The officers left their vehicle and arrested the man, but not before they discovered the woman had an outstanding misdemeanor warrant out of Bellevue for theft. During her arrest, the woman claimed she was from another country and America’s laws didn’t apply to her. When officers informed her of her rights she refused to acknowledge she understood them or answer any questions.

Police examined a ceramic tray used for potted plans she had been holding when arrested, and it was found to contain methamphetamines. Yet she insisted she knew nothing of drugs and that she did not do drugs. She then began talking nonsensically and was unable to stay focused as they questioned her.

Police then realized she may not have known what methamphetamines are, but she knew how to use them.

The man seemed to have the same ignorance. When they told him they had found meth, he asked curiously, “What is that? Is that a drug?”

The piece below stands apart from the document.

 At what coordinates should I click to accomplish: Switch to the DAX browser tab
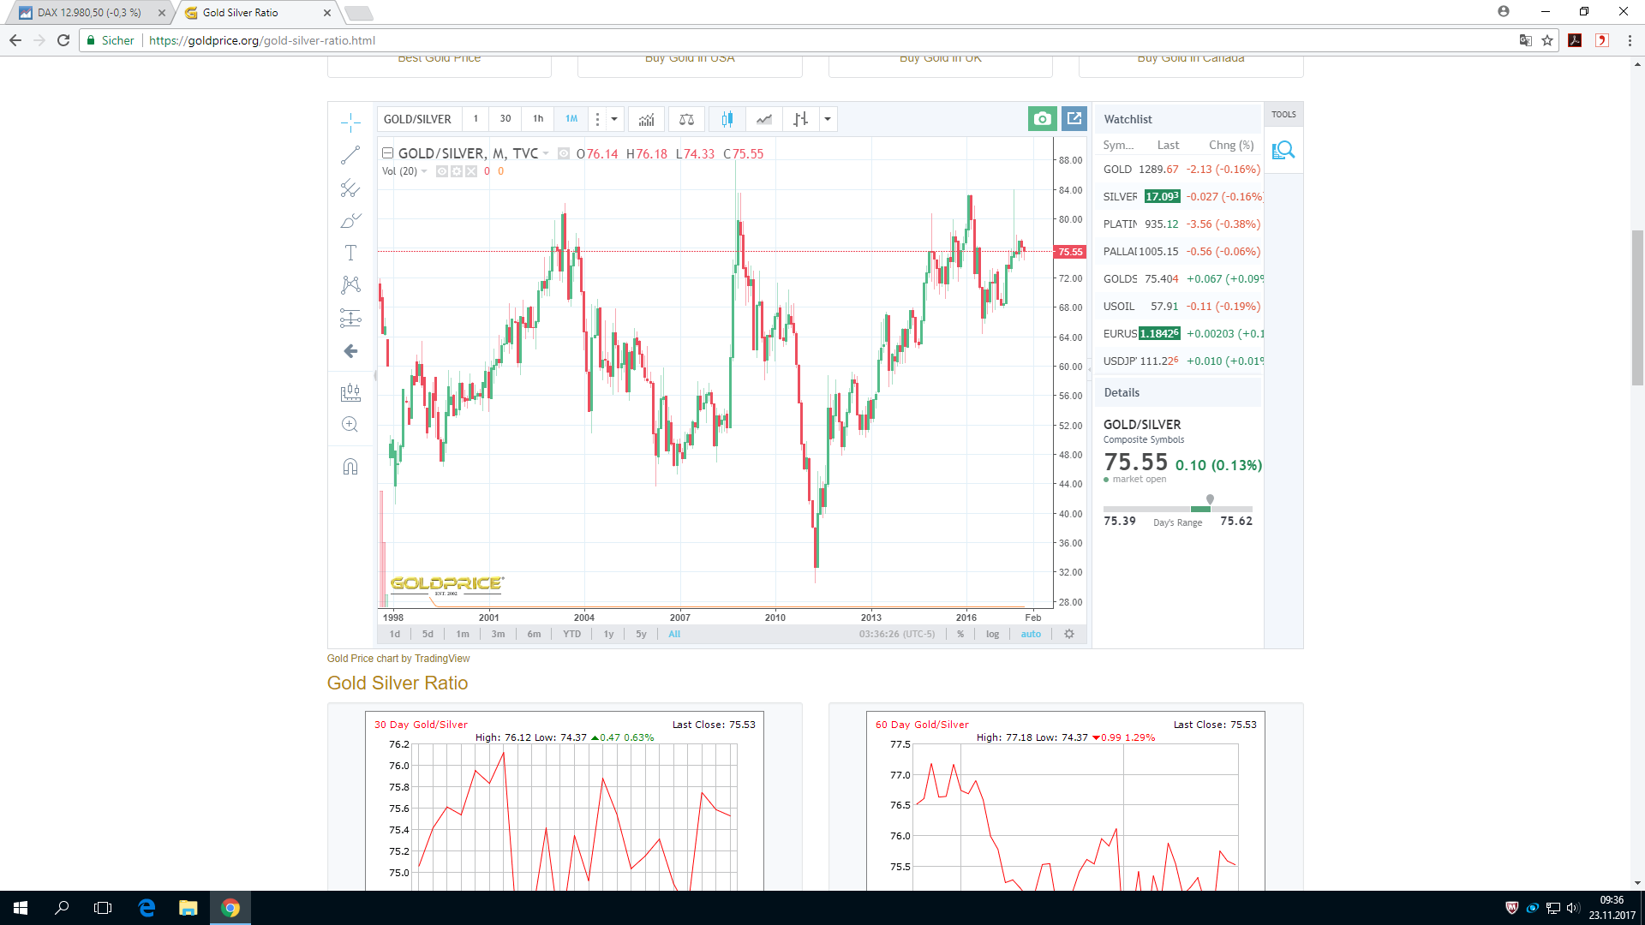90,13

They then searched the woman’s bags, which included a brown corduroy “Hurley” purse as well as a reusable grocery bag with yellow and purple flowers and “Jesus” written on the side with black marker. Inside the purse the officers found a glass meth pipe.

Asked about the purse, the woman declared she was a man and did not carry a purse.

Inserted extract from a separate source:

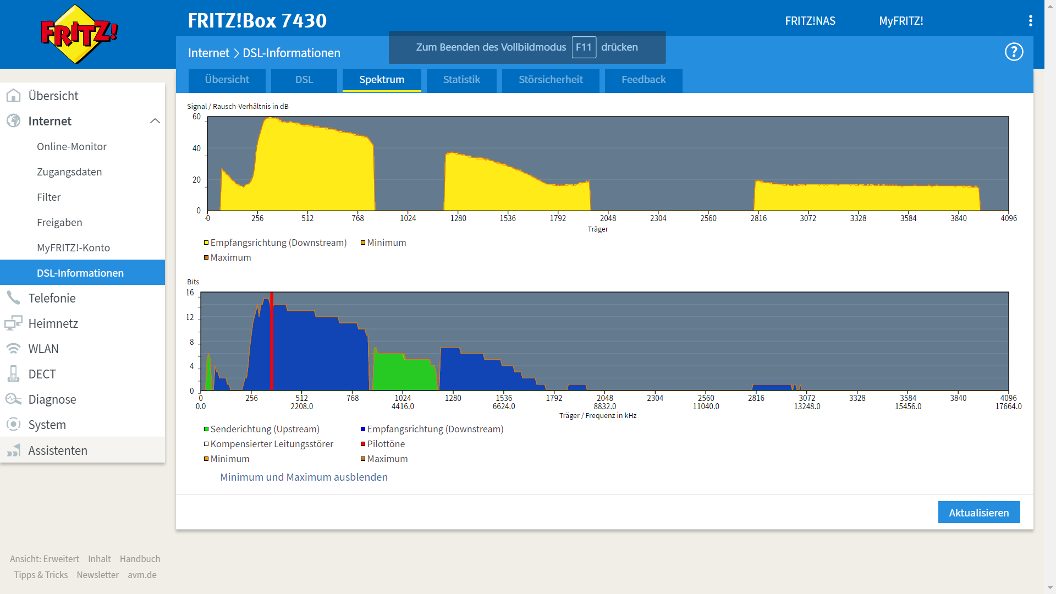The image size is (1056, 594).
Task: Click the scrollbar down arrow
Action: (1050, 588)
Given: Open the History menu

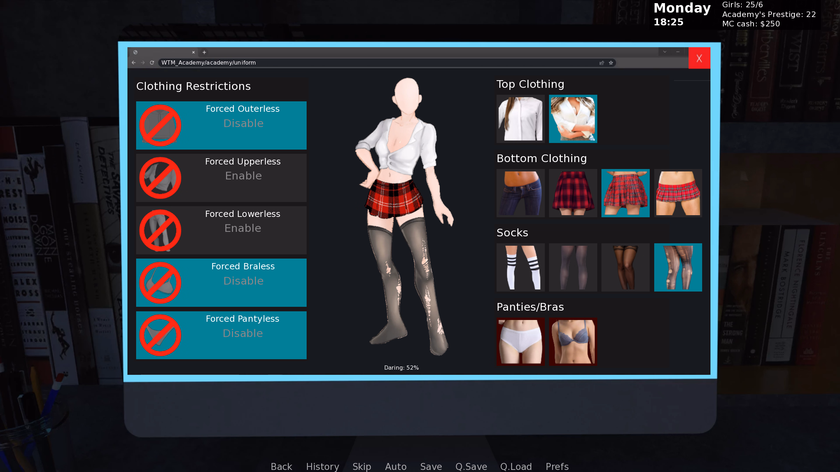Looking at the screenshot, I should tap(322, 467).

In response to questions about the bags, she said “I have stuff all over. I don’t know where all my bags are.”

Ultimately, the man was interviewed but released, while the woman was turned over to Bellevue police and cited through investigation. The police report ultimately listed her as a woman.

Wardrobe malfunction

On Dec. 16, 2013, a report came in about a vehicle parked outside the residence for 20 minutes after a girl had gotten out and entered the house. An officer contacted the 45-year-old man in the vehicle, who said he had been texting while his cousin’s ex-girlfriend had gone inside. He gave the officer her name and a records search showed she was an 18-year-old woman with an outstanding warrant out of Marysville and another from Everett.

While still conversing with the man, the officer saw the woman approaching the vehicle wearing a low-cut shirt. He told the driver to leave and then confronted the woman. Asking if she had anything on her, she just stared ahead and said nothing. When he asked again, she said she had clean needles in her purse.

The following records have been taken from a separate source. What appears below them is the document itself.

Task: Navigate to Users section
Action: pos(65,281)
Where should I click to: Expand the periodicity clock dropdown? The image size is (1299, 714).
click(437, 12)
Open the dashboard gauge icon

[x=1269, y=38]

But they weren’t for her, she insisted, just for her IV drug user friends.

As the officer patted her down, he noticed a syringe filled with a brown substance on the top of her breasts, held in place by her bra cups.

He asked her if the syringe was capped.

“It’s in my bra!” she answered. “Yeah, it’s capped!”

She then added that it wasn’t anything, just a cleansing solution she was bringing to a friend.

On top of the syringe, the officer found a bottle of iodine and a spoon in her pocket. In her purse, he found a green case containing a rubber elastic band used to help find a blood vein, clean syringes, hard plastic tubing with brown residue and alcohol swabs.

Not surprisingly, the “cleaning solution” in the syringe later tested positive for heroin/morphine.

Mommie Dearest

In April 2012, police arrested a man at the property on an outstanding $10,000 domestic violence warrant. He also had numerous theft-related convictions and a suspended license due to a felony involving a vehicle. At the time of his arrest, he was found with three knives and a pair of pliers, as well as a vehicle full of power tools and equipment commonly used for purchasing drugs.

His explanation: He was a mechanic.

The cops weren’t fully convinced.

They asked him which business. He said he was unemployed.

Why so many tools, then? He told them he was homeless.

The story might have stuck, except the police called the man’s mother, who was the vehicle’s registered owner. She said her son lived with her and that the vehicle had been empty the day before until a man had come and appeared to be exchanging the property for money from her son. She also said he had a drug addiction but didn’t know what drugs specifically he used.

After he was arrested and interviewed, the man told police said he wished to plead the fifth.

In another incident, officers came to arrest a man for an outstanding warrant and found him hiding underneath a blanket inside the backyard gazebo.